Expert says Hampton Roads-to-DC rail would run at $1 billion surplus

Written by jrood

A railroad consultant predicts that high-speed trains between Hampton Roads, Va., and Washington, D.C., would not only be popular, but also highly profitable - operating at surpluses of up to $1 billion a year, The Virginian-Pilot reports.

Local transportation
officials, however, are highly skeptical.

Alex Metcalf, president
of Transportation Economics & Management Systems Inc., said the preliminary
results of his study surprised even him, generating double the ridership that
he’d expected.

"Like most people, I’d
never heard of the Hampton Roads -Washington rail corridor – it has no profile
outside of Virginia," said Metcalf, whose business is in Frederick, Md.

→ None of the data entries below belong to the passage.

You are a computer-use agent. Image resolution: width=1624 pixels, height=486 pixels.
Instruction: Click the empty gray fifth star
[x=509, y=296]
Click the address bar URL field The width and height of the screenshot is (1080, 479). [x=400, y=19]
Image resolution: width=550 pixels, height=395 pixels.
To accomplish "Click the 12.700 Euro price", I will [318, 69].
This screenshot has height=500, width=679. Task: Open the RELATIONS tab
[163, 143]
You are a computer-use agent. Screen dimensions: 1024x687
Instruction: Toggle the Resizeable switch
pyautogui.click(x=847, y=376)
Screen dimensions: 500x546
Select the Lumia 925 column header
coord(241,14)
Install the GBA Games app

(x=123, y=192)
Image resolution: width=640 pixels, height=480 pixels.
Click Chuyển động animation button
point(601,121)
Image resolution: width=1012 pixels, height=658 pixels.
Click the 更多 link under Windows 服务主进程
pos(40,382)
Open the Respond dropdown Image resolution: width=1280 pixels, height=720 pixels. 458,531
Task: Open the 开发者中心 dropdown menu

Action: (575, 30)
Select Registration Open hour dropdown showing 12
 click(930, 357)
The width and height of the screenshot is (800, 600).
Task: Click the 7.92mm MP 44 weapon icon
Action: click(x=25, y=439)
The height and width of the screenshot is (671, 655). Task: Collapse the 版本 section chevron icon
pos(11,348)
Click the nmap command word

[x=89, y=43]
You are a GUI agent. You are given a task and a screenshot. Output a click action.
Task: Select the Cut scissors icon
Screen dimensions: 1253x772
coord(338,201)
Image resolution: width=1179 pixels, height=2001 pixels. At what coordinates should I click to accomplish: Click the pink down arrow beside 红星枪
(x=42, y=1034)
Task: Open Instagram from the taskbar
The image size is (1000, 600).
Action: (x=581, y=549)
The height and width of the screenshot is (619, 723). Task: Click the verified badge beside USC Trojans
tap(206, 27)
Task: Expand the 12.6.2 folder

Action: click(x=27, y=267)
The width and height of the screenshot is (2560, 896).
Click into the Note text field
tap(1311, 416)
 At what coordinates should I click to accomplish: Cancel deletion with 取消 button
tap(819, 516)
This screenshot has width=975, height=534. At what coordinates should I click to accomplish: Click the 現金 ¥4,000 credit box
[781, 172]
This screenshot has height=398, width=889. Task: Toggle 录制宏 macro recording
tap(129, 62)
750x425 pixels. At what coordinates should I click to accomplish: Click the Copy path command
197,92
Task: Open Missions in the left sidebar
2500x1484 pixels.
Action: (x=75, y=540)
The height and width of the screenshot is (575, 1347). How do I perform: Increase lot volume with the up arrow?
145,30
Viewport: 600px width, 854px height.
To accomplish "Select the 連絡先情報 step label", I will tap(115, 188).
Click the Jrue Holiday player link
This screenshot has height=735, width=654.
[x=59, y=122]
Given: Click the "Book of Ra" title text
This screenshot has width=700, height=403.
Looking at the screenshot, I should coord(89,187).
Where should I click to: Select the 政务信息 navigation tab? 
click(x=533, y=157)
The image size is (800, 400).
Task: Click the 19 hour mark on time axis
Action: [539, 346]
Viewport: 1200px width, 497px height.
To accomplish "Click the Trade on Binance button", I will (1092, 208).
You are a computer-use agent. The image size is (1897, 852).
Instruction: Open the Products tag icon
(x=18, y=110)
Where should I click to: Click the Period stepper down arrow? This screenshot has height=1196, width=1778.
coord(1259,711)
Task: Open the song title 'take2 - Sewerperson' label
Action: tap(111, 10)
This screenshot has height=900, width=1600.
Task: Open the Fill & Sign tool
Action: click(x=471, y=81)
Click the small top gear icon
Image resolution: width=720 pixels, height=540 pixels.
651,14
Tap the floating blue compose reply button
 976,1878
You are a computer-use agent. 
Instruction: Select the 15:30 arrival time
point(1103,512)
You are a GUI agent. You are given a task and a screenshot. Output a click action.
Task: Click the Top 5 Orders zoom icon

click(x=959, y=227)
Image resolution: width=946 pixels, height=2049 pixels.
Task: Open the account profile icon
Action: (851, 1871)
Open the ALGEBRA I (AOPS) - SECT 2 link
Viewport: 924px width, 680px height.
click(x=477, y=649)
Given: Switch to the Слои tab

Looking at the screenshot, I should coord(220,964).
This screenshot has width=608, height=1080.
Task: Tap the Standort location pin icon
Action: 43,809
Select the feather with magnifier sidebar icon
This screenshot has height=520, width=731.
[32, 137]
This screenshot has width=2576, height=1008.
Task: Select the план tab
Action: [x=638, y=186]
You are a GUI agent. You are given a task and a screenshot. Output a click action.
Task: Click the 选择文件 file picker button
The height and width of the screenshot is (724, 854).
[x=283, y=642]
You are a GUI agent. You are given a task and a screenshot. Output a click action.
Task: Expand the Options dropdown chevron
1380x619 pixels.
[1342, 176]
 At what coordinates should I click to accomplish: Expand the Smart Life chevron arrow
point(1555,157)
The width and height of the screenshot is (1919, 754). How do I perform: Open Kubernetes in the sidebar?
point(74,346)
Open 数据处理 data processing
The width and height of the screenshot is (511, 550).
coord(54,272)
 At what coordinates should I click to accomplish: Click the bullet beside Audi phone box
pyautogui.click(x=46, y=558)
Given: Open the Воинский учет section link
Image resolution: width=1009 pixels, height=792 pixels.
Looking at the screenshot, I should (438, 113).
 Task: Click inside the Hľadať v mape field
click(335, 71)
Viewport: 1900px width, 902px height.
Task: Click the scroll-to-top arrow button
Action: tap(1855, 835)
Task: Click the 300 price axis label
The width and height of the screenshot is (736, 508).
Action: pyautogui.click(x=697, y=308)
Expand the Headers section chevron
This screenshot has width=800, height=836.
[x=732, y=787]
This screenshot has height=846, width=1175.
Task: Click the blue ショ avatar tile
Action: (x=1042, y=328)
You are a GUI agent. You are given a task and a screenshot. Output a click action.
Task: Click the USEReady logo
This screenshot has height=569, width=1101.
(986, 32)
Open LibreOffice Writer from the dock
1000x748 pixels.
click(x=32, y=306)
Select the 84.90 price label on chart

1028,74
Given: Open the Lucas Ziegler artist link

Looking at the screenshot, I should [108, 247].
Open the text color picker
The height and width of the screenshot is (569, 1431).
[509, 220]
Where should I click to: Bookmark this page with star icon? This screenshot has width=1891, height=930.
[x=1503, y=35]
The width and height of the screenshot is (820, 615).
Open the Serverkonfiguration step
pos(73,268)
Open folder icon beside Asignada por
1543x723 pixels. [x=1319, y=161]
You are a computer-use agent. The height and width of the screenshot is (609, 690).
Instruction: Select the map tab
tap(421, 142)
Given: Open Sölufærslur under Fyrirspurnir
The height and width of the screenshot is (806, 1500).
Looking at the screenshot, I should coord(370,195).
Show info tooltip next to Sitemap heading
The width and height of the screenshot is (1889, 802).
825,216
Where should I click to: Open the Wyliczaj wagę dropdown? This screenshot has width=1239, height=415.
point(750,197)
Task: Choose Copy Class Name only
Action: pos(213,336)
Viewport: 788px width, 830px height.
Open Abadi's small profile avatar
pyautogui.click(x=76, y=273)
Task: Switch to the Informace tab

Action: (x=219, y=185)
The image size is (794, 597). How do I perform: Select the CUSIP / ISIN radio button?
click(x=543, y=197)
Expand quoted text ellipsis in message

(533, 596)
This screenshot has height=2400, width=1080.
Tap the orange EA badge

He said
his projections show it’s as economically strong as the main rail corridors
planned in Florida and Ohio, both of which won millions of dollars in federal
stimulus money this year. He said it’s one of the top 200-mile high-speed rail
corridors in the country, with the potential for four million riders in 2025.

The corridor, with trains
running to both South Hampton Roads and the Peninsula, could cost between $3
billion and $6 billion to develop and would generate an operating surplus of
$500 million on the Peninsula and nearly $1 billion in South Hampton Roads in
2025.

Those numbers are based on
trains running at 150 mph on the Southside and 110 mph on the Peninsula. The
trip to Washington would take two hours from Norfolk and two hours, 22 minutes
from Newport News, he said.

Slower trains, at 79 mph,
would lose money and higher-speed trains, starting at 90 mph, would yield
smaller profits, he concluded.

Metcalf presented his
findings July 21 to the Hampton Roads Transportation Planning Organization,
which paid him $167,000 to develop a Preliminary Vision Plan for high-speed
rail. The organization is considering extending Metcalf’s contract to more
fully develop his findings.

"I see a pot but not the
roast," Del. Glenn Oder of Newport News said, questioning how Metcalf arrived
at his findings. "How are we making these quantum leaps without meat on the
bones? "

Del. John Cosgrove of
Chesapeake said: "It’s an awfully happy presentation, but a lot of us are
thinking how in the world did they come to those conclusions."

Metcalf’s work is meant
to supplement some of the studies the Virginia Department of Rail and Public
Transportation is doing on high-speed rail from Hampton Roads.

"We are very concerned
about the assumptions we’re finding in this study," said Amy Inman, state
transit planning manager. She said some of the assumptions are "very aggressive."

Metcalf said he’s been
building high-speed rails for 40 years across the world and he’s confident in
his findings. He said he’s developed 150 train forecasts and they’ve been
accurate within 20 percent.

"We’d be the first to
say, ‘No, guys, don’t waste your time on this,’ " he said, as he did to
officials after studying a Kansas City-to-Denver corridor. "But this is a very
buildable corridor. I’m surprised nobody’s done anything about it in the past."

Dwight Farmer, planning
organization executive director, said the board would conduct a peer review of
Metcalf’s work "with a healthy skeptical eye."

"There’s a lot of
questions about the numbers, the assumptions, the policies," he said.

Several planning
organization board members said they don’t want their skepticism of Metcalf’s
findings to be interpreted as opposition to high-speed rail.

"It’s important we
support this," said Portsmouth Councilwoman Elizabeth Psimas. "High-speed rail
has garnered more support than any other transportation project in the region."

Hampton Roads Transit
President and CEO Philip Shucet urged the group not to let the long-term
prospect of high-speed rail overshadow the more attainable conventional
passenger train that the state is working to bring to Norfolk within three
years. That train would be the first passenger service in South Hampton Roads
in more than three decades and would connect to Norfolk’s light-rail line at
Harbor Park.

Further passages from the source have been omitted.